With nothing except bragging rights on the line for both teams, Yale and Harvard met at Fenway Park for the 135th iteration of The Game. The contest was agonizingly close through the end of the third quarter. Although Harvard appeared to be in control, neither team ever trailed by more than one score in the first three periods, with the score often tied. But in a fitting close to its frustrating season, Yale saw a close game turn into a three-score defeat in the final quarter. The Crimson –– even after the exit of its senior starting quarterback — piled on the points to defeat the Bulldogs 45–27 and end the White and Blue’s two-year winning streak.

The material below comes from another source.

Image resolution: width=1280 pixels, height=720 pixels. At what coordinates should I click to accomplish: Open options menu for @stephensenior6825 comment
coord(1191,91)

Still, the Elis have ample reason for optimism heading into next season. The graduation of the Class of 2018 will not hit Yale as harshly as the loss of last year’s star-studded senior roster. The defense will return most of the 2018 starters with a year of experience under its belt. The offense, which starred in this year’s campaign, will return almost all of its current playmakers in Rawlings, Lamar, Dudek, Klubnik and Shohfi. That side of the ball is also stacked with the potential of O’Connor and the likes of running back Spencer Alston ’22 and receiver Jaylan Sandifer ’22, all of whom have already made contributions as rookies.

Rawlings earned an honorable mention selection in the League’s postseason awards despite his early sidelining. Lamar and Klubnik were both elected to the All-Ivy First Team — Klubnik by a unanimous vote — while Shohfi received a second-team nod. Despite playing just three games, O’Connor was named the Ivy League Rookie of the Year, following in the footsteps of Dudek, who earned the honor last year. Under the leadership of Shohfi, who was elected captain of Team 147 earlier this month, the Elis will move forward with a battle-tested team.

“We were able to do some things positively,” Reno said. “We had a couple of nice wins. When we lost [Rawlings] in the Penn game, things kind of changed a bit for us. We knew we were really young on the defensive side of the ball. He kind of made things disappear in a way. I am very proud of the 23 seniors that are walking out. They did an incredible job of giving everything they had to the Yale football family. I am really looking forward to moving forward with Team 147.”

Nine members of Team 146 earned All-Ivy recognition.